Nonostante i problemi che questo fatto suscita in tutti i partiti, l'elemento fondamentale della politica italiana sembra ancora la concentrazione dei due schieramenti in Berlusconi e Prodi. Berlusconi emerge dalle elezioni amministrative come il punto di coalizione di una grande forza liberale, in un senso assai diverso da quella storica del partito liberale. Sarebbe cosa consueta dire «liberalismo di massa», ma in realtà la televisione e il computer fanno scomparire il concetto di massa, che indica un'identificazione di pulsioni, con quello di pubblico. Massa suppone l'unità emotiva, pubblico la scelta individuale. Proprio il fatto di avere innanzi a sé un pubblico e non una massa, obbliga Berlusconi a cercare di raggiungere un consenso oltre i partiti della sua maggioranza, e del suo stesso partito, per creare l'unica maggioranza oggi possibile in Italia, unita da un fattore metapolitico come la garanzia della libertà.
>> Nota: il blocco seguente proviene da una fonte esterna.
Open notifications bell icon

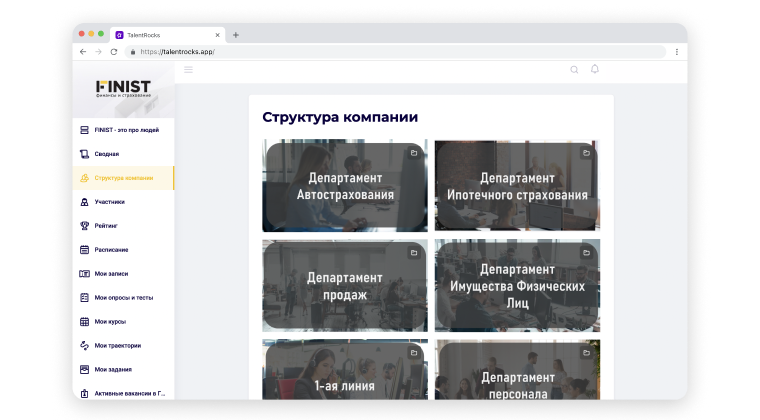595,69
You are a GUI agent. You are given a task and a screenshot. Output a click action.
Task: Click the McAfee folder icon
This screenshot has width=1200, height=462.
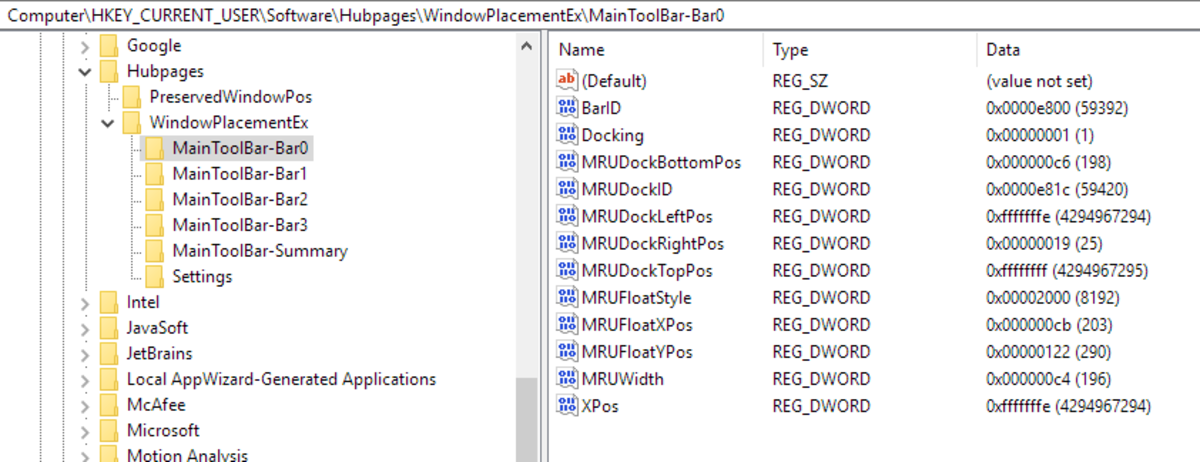[109, 405]
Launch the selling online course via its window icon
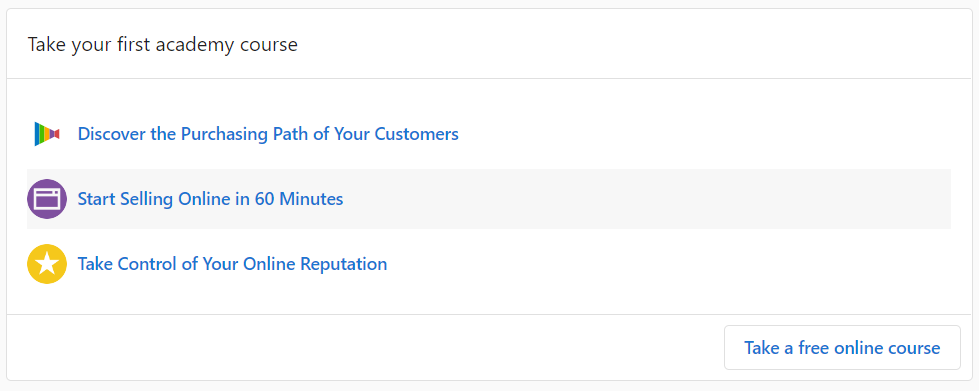Viewport: 979px width, 391px height. pyautogui.click(x=47, y=199)
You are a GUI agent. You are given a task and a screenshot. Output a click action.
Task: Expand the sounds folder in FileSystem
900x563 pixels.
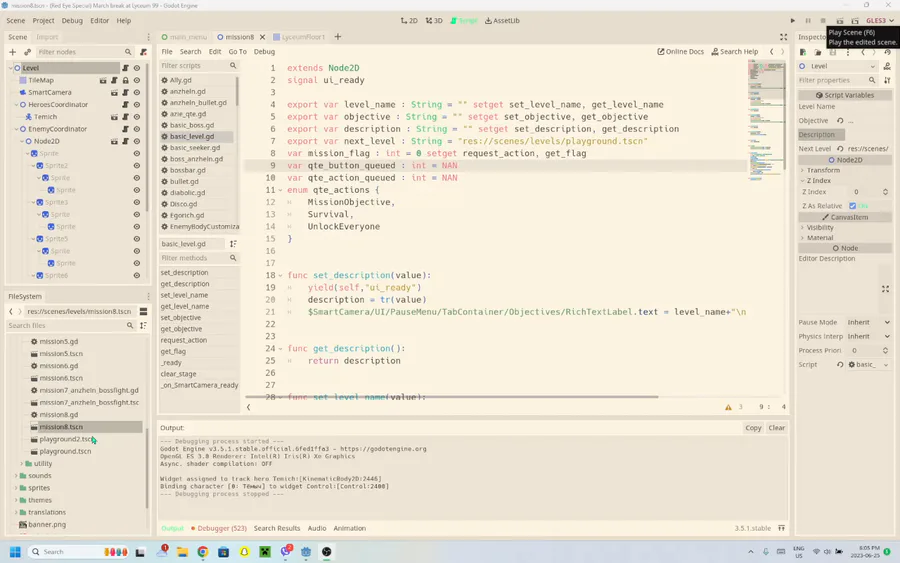click(17, 476)
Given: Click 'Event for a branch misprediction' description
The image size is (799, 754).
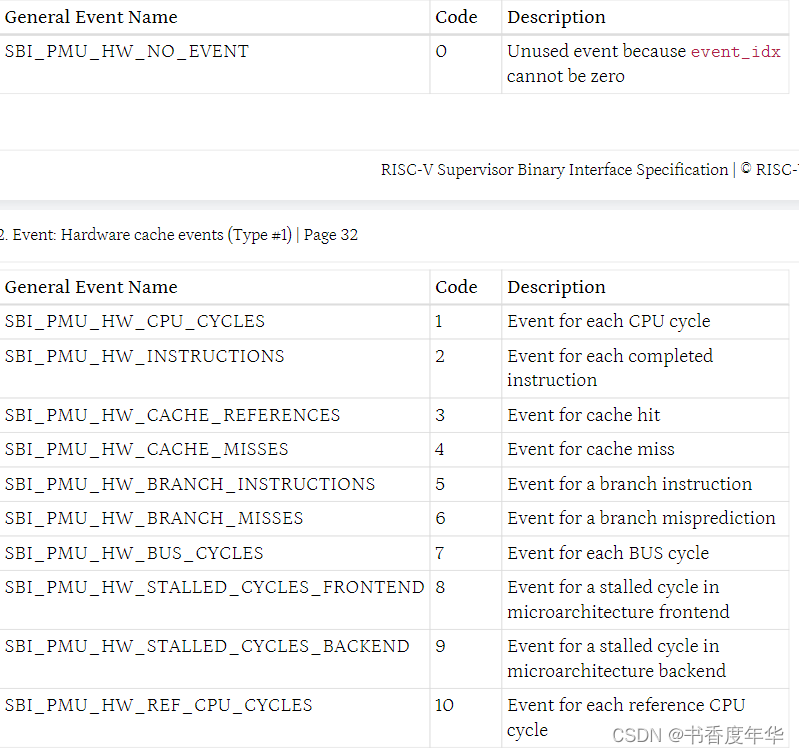Looking at the screenshot, I should tap(641, 519).
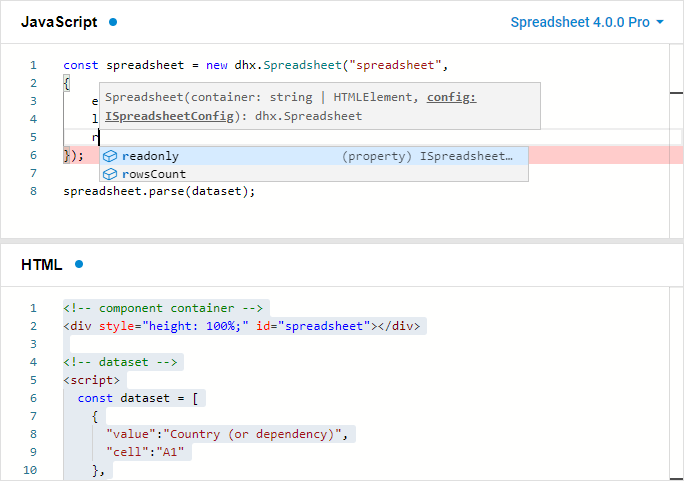Click line number 1 in JavaScript editor
This screenshot has width=684, height=481.
[x=34, y=65]
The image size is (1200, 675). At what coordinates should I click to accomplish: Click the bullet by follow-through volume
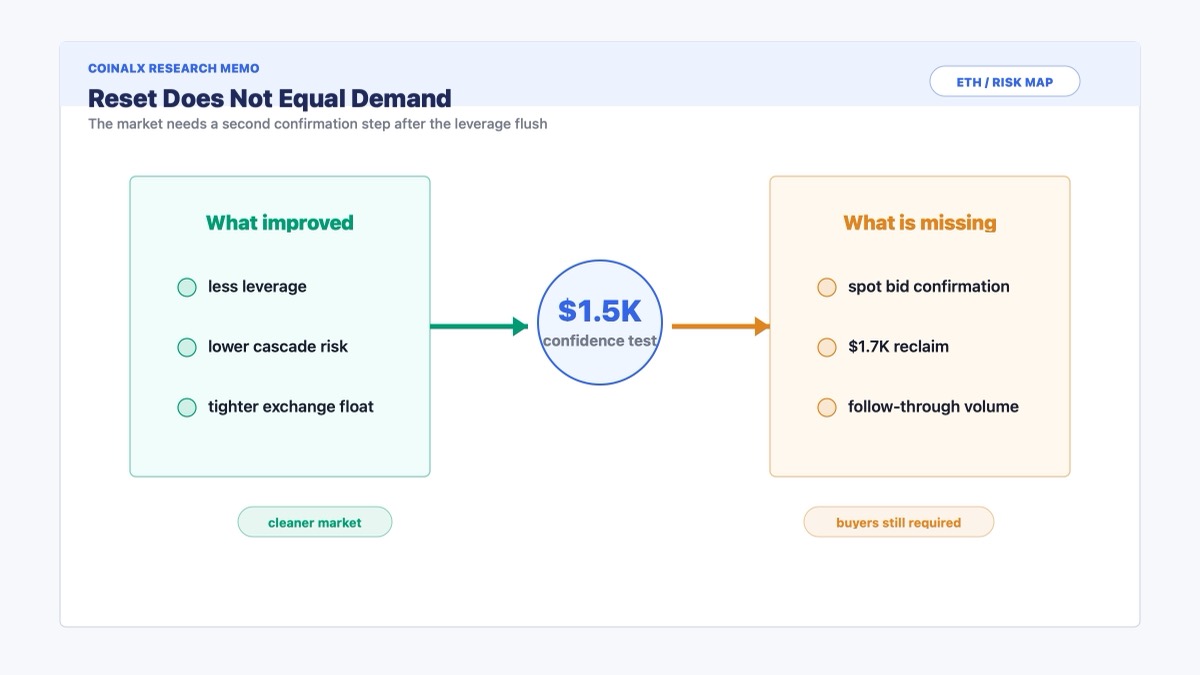827,407
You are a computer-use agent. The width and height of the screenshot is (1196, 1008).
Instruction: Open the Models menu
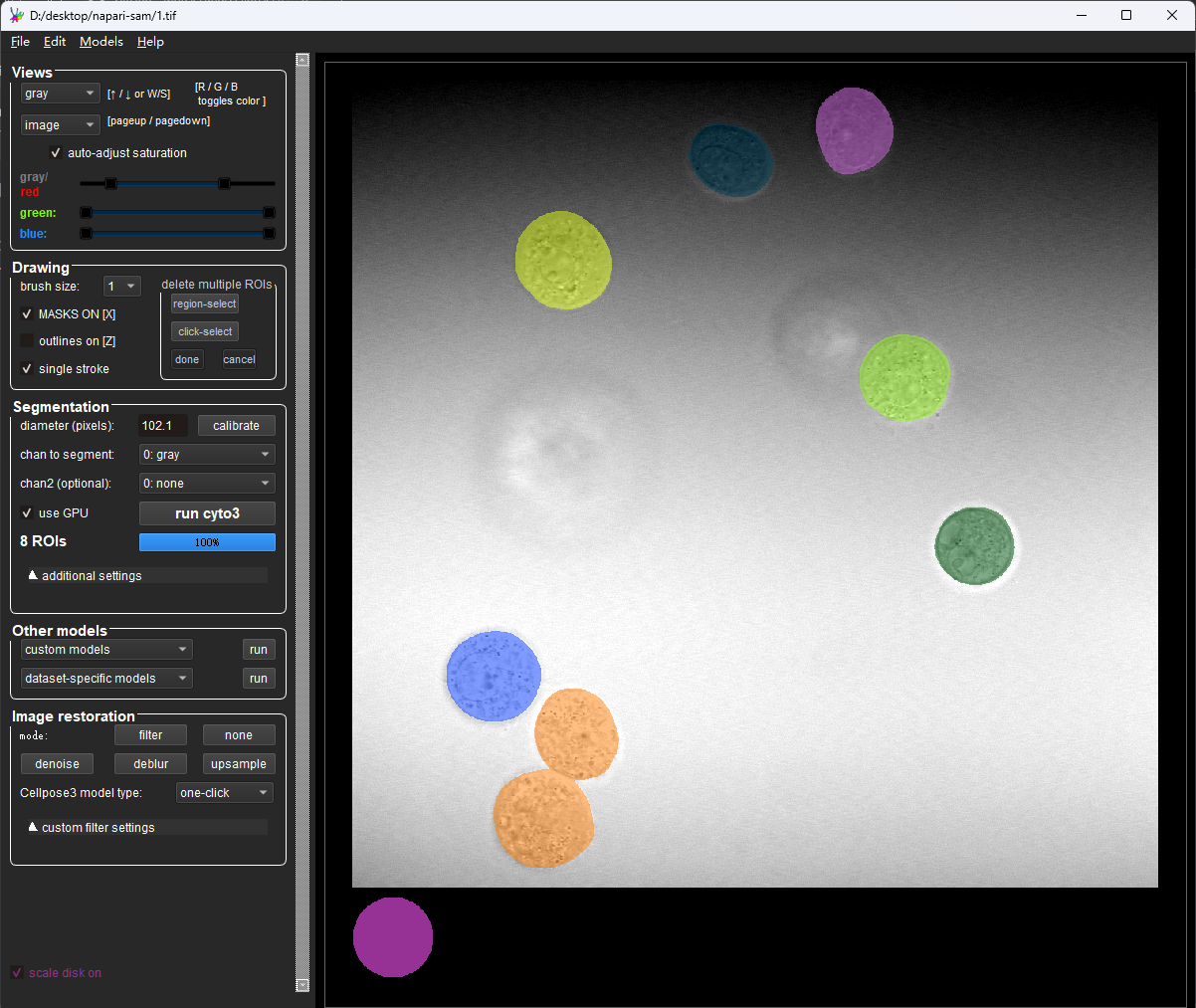[x=101, y=42]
Berlusconi come simbolo vale più di Berlusconi come leader. Il governo Berlusconi ha dovuto affrontare i passaggi più tempestosi degli anni Duemila: l'introduzione dell'euro, il terrorismo islamico, l'emersione di Cinindia, le difficoltà del sistema di piccole e medie imprese italiane a inserirsi nella globalizzazione. La ricetta di libertà e di progresso che egli ha impersonato nello Stato leggero e nelle grandi opere pubbliche è rimasta come messaggio anche se non ha avuto realizzazione. Berlusconi dunque resta un «uomo nuovo» ed è quello che egli cerca di dire con il Partito delle libertà, che si aggiunge ma nulla toglie alla realtà di Forza Italia esistente negli eletti di tutti i livelli e negli elettori che li esprimono. Si tratta di affiancare la dimensione politica con quella di un messaggio morale capace di andare oltre la semplice partecipazione democratica. Berlusconi fonda un movimento morale, civile, a cui è essenziale l'espressione politica, ma che non si realizza mediante la politica bensì garantendo la libera iniziativa degli italiani di buona volontà.
Quella di Prodi è un'altra storia, ha una radice più complessa. Egli cerca di ottenere il consenso non del popolo di sinistra e di centrosinistra, ma dei partiti della sua coalizione; e a essi si rivolge con cipiglio, dichiarando che debbano sostenerlo come presidente del Partito democratico e come governo. Senza di lui «si va tutti a casa».
Berlusconi si rivolge al suo popolo con un appello morale, Prodi si rivolge alla sua gente con il linguaggio del ricatto politico. È qui il vero dramma di queste elezioni, quello dei Ds. Il partito postcomunista è la più importante forza politica della storia italiana; con la sua cultura, anche in forma contraria come nel '68 e nel '77, ha dominato il pensiero politico del Paese. Esso è stato in grado di legittimare i partiti e le personalità politiche che potevano salvarsi dalla tempesta di Mani pulite. Insomma nell'Italia degli anni Novanta esso ha esercitato una certa egemonia. Unita alla presenza nella finanza nelle banche e nell'economia che era garantita al controllo del terzo fattore dell'economia italiana, il sistema cooperativo.
Ora esso è proprio per aver mantenuto la sua continuità con il Pci e il suo personale politico che ha indotto a pensarsi come forza di governo solo annullando la tradizione politica comunista in quella democristiana. Il Partito democratico è infatti una versione passabilmente laica della Dc, partito di centro che guarda a sinistra e delegittima la destra.
Non si porta tanta storia come quella che è sulle spalle dei postcomunisti italiani per annullare la militanza nelle primarie e il Ds nel Partito democratico. È una vera tempesta nichilistica tendente all'annullamento di sé stessi come unità politica, quello che investe oggi i postcomunisti. Essi sono ridotti a una coalizione di cui essi sono il numeratore e Prodi è il denominatore. E devono sopportare che Prodi si rivolga all'elettorato con la medesima ruvidezza del dilemma «o me o a casa» con cui tratta i suoi alleati.